Um novo projeto de lei em tramitação no Congresso Nacional propõe autorizar o Sistema Único de Saúde (SUS) a firmar parcerias com hospitais e clínicas da rede privada para a realização de cirurgias bariátricas e metabólicas. A iniciativa, de autoria do deputado Vanderlan Alves (Republicanos-CE), visa criar o Programa Nacional de Ampliação do Acesso à Cirurgia Bariátrica e Metabólica, com o objetivo de desafogar as longas filas de espera do SUS.
A proposta permite que estados e municípios contratem estabelecimentos privados para complementar a oferta de procedimentos quando a capacidade pública se mostrar insuficiente. A intenção é diminuir o tempo de espera por essas intervenções cirúrgicas, o que pode mitigar riscos à saúde e reduzir a morbimortalidade associadas à obesidade grave. A medida busca aproveitar a infraestrutura ociosa do setor privado para otimizar o atendimento.
De acordo com o texto, as secretarias de saúde poderão estabelecer convênios ou contratos com entidades filantrópicas e, caso necessário, com clínicas com fins lucrativos. O acesso às cirurgias na rede privada conveniada será estritamente regulado pelo SUS, seguindo a lista única de espera e os critérios clínicos de prioridade, como risco cardiovascular, diabetes e limitações de mobilidade.
Para garantir a qualidade e a segurança do atendimento, os estabelecimentos privados que aderirem ao programa deverão oferecer não apenas a cirurgia, mas também todo o suporte necessário. Isso inclui avaliação multiprofissional pré-operatória, estrutura de Unidade de Terapia Intensiva (UTI) e retaguarda para emergências, além de acompanhamento pós-operatório de longo prazo.
O deputado Vanderlan Alves justifica a proposta argumentando que a obesidade é um grave problema de saúde pública, cujas complicações geram altos custos ao governo em tratamentos futuros.

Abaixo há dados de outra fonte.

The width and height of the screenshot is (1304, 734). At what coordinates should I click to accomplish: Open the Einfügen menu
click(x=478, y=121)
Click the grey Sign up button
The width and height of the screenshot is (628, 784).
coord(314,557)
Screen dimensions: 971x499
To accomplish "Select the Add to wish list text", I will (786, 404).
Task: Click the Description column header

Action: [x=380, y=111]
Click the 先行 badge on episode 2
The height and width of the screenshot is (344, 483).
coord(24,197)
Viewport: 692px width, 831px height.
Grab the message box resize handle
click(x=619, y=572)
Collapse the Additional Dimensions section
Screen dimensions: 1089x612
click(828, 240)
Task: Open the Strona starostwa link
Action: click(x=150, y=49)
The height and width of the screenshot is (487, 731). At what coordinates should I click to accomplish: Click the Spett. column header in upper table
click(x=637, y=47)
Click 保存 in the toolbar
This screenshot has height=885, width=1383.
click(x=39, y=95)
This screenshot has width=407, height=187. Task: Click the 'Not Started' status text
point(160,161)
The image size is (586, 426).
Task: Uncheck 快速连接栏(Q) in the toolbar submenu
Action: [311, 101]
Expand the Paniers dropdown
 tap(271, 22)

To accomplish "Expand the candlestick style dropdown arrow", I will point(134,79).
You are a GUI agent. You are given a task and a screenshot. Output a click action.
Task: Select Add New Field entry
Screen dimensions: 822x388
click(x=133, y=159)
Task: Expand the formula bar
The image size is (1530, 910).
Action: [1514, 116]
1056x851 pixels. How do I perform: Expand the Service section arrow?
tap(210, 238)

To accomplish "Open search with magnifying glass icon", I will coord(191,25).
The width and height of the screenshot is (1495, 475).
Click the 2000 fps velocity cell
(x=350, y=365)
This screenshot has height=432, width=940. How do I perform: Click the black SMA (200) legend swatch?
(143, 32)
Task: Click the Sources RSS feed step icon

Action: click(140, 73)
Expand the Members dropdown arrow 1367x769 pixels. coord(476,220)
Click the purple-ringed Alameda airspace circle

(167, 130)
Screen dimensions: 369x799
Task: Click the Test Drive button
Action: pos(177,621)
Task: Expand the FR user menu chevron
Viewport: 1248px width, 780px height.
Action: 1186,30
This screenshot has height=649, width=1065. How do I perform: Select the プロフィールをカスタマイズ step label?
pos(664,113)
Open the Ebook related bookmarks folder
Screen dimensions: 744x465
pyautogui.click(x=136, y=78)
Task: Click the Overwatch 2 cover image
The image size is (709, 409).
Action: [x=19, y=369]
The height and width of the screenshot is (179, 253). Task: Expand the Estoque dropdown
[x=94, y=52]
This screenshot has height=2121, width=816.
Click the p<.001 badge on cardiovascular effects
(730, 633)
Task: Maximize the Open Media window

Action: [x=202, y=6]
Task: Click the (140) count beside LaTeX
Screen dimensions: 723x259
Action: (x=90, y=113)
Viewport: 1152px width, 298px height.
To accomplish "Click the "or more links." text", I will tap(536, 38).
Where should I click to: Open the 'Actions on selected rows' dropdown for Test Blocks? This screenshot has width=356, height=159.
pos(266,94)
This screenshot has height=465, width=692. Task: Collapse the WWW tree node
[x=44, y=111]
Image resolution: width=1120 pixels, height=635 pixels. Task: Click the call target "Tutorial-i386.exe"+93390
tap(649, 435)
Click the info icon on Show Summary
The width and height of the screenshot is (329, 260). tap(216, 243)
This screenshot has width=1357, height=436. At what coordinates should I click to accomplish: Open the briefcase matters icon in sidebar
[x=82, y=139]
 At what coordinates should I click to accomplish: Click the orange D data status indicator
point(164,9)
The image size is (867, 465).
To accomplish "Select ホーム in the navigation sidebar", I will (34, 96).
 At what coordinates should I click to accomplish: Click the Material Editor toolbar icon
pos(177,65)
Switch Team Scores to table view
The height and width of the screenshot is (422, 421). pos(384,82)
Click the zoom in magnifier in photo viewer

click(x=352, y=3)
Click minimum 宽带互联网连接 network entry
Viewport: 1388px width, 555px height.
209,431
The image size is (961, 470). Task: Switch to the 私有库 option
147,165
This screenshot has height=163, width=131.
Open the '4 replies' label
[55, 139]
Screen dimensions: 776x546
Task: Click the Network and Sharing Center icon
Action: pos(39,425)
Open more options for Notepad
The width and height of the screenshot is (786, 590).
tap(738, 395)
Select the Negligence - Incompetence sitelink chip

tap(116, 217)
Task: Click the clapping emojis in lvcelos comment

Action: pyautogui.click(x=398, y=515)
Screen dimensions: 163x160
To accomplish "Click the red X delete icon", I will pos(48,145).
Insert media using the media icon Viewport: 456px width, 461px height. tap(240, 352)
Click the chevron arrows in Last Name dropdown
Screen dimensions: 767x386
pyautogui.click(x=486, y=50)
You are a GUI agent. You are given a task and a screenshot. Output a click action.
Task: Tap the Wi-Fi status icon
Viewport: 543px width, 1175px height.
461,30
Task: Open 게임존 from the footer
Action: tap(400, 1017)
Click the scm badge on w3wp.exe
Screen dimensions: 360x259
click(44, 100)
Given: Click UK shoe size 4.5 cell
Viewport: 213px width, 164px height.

Ele ressalta que a estrutura atual do SUS, sobrecarregada com atendimentos de urgência, acaba por impactar a fila das cirurgias bariátricas. Segundo o autor, a medida busca organizar e induzir uma política pública essencial, permitindo que gestores públicos utilizem a rede privada de forma controlada e segura para ampliar o acesso a esses procedimentos, sem criar privilégios ou filas paralelas.
A transparência será um pilar do programa, com governos que aderirem obrigados a divulgar relatórios detalhados sobre o número de pacientes atendidos, o tempo médio de espera e a lista de clínicas contratadas. O projeto de lei será agora analisado pelas comissões de Saúde, Finanças e Tributação, e Constituição e Justiça e de Cidadania, em caráter conclusivo. Caso aprovado, seguirá para votação no Senado.